Muscle phospholipid hydrolysis by Bothrops asper Asp49 and Lys49 phospholipase A2 myotoxins – distinct mechanisms of action

Abstract

Bothrops snakes are the major cause of ophidian envenomings in Latin America. Their venom contains myotoxins that cause prominent muscle damage, which may lead to permanent disability. These toxins include myotoxins Mt-I and Mt-II, which share the phospholipase A2 (PLA2) fold, but Mt-II lacks enzymatic activity because the essential active site Asp49 is replaced by Lys. Both myotoxins cause sarcolemma alterations, with Ca2+ entry and loss of ATP and K+ from muscle cells, but the molecular lesions at the basis of their cellular action are not known, particularly the role of phospholipid hydrolysis.

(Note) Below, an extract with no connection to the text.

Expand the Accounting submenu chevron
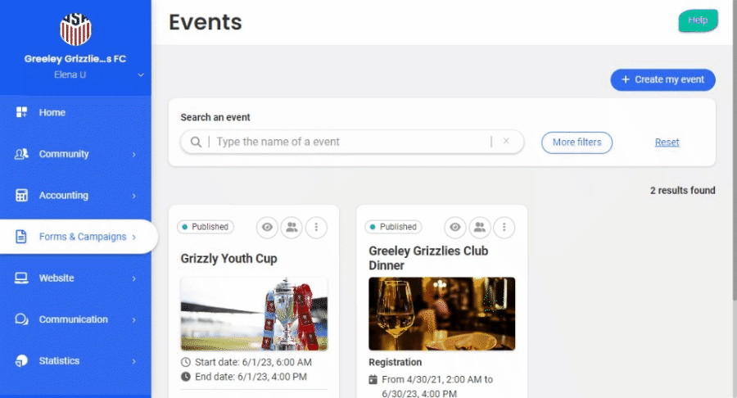This screenshot has height=398, width=737. pos(133,196)
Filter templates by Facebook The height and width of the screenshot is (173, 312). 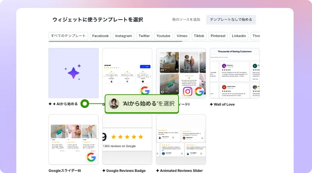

Here we tested their PLA2 activity in vivo, and evaluated the hypothesis that Ca2+-activated endogenous PLA2s may be involved in the action of Mt-II. The time course of phospholipid hydrolysis by Mt-I and Mt-II in myotubes in culture and in tibialis anterior mouse muscles was determined. Mt-I rapidly hydrolyzed phosphatidylcholine and phosphatidylethanolamine but not phosphatidylserine, but no phospho-lipids were hydrolyzed in the presence of Mt-II. Whole Bothrops asper venom induced a higher extent of phospholipid hydrolysis than Mt-I alone. These results demonstrate in vivo PLA2 activity of Mt-I for the first time, and indicate that it acts only on the external monolayer of the sarcolemma. They also exclude activation of endogenous PLA2s in the action of Mt-II, implying that plasma membrane disruption by this toxin does not depend on phospholipid hydrolysis. Therefore, both Bothrops myotoxins induce Ca2+ entry and release of ATP and cause myonecrosis, but through different biochemical mechanisms.